» **Problem statement**:
Give all of the records again precisely, excluding whatever pictures they contain.

» **Records for the task**:
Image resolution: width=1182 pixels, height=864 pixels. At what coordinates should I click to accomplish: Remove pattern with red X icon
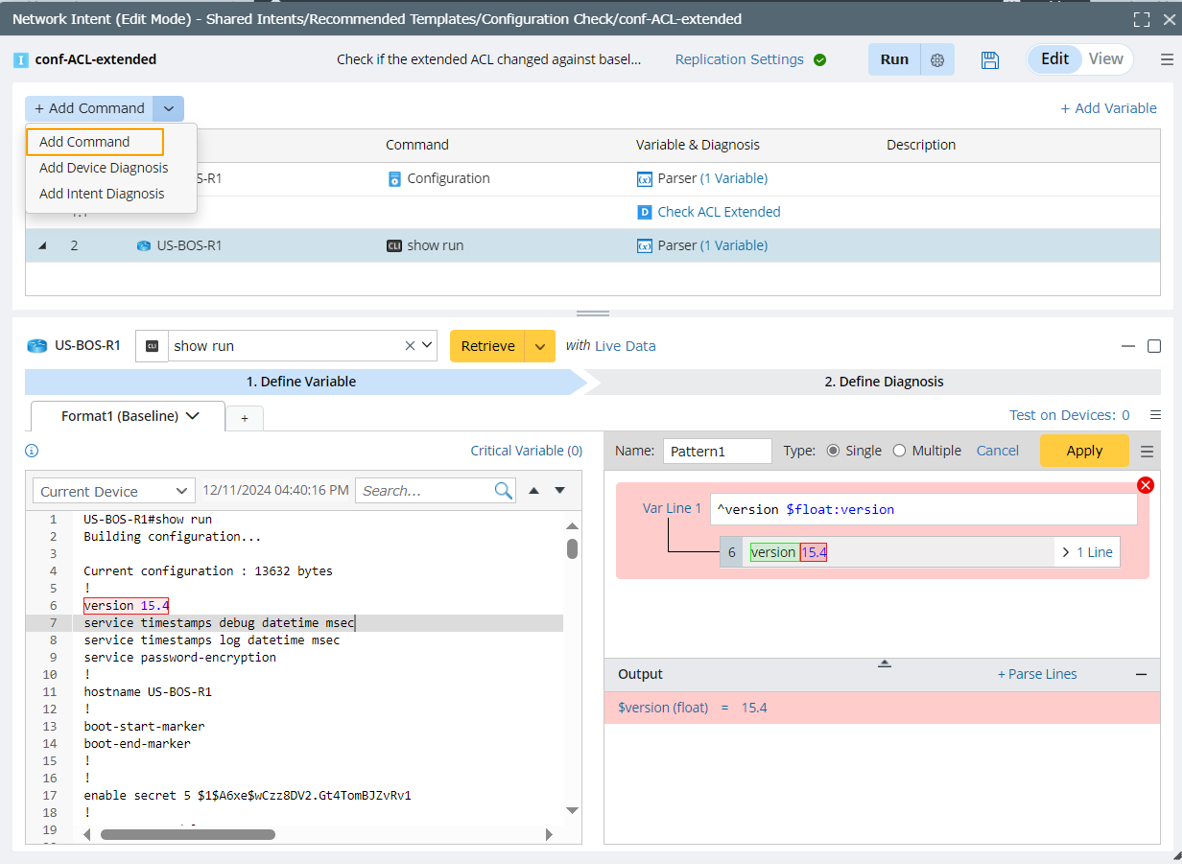coord(1146,485)
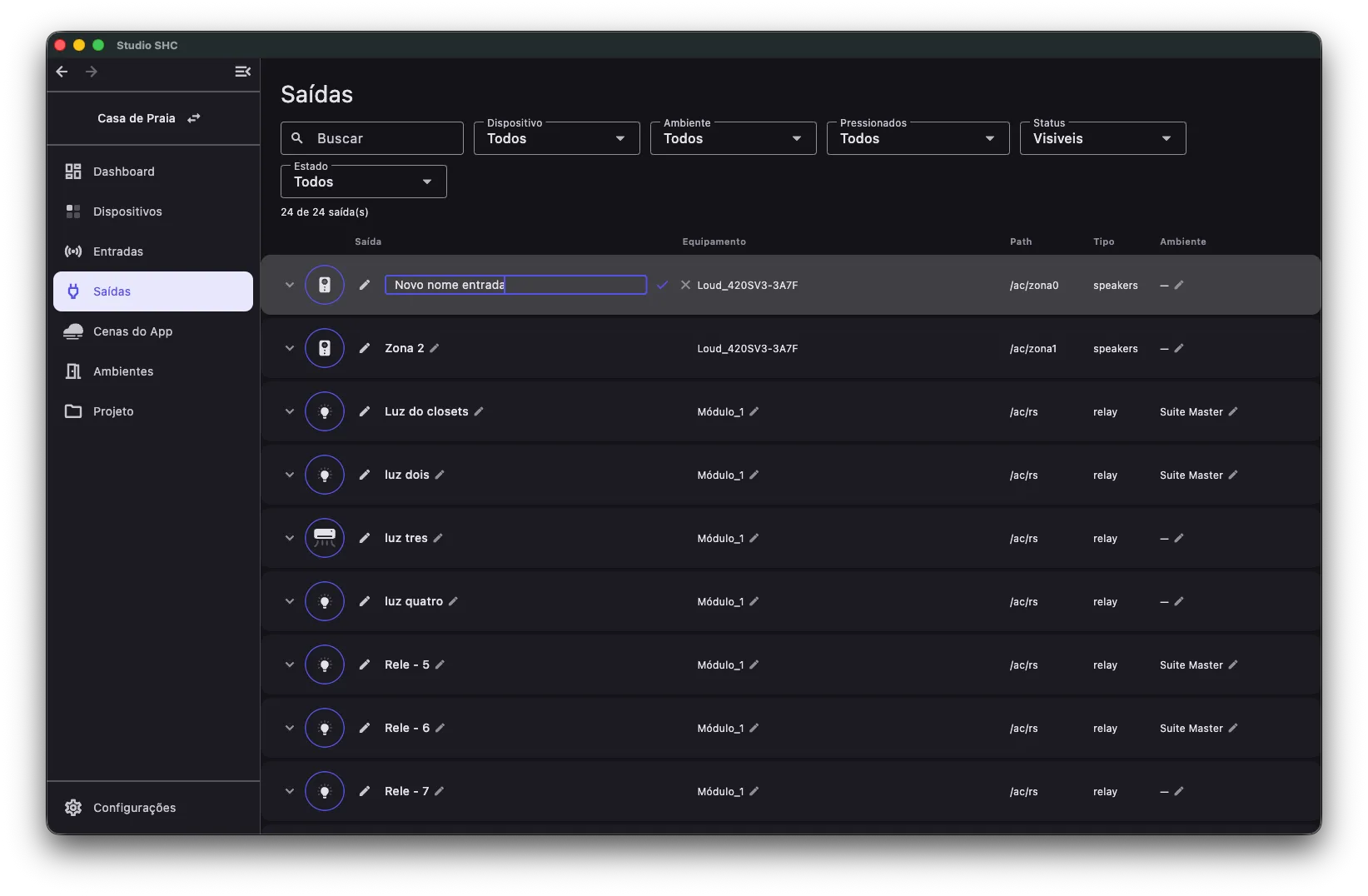Open the Status Visíveis dropdown
1368x896 pixels.
pos(1102,138)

» **Task response**:
Image resolution: width=1182 pixels, height=864 pixels. At what coordinates should I click to accomplish: Remove pattern with red X icon
coord(1146,485)
Open the Status Visíveis dropdown
1368x896 pixels.
pos(1102,138)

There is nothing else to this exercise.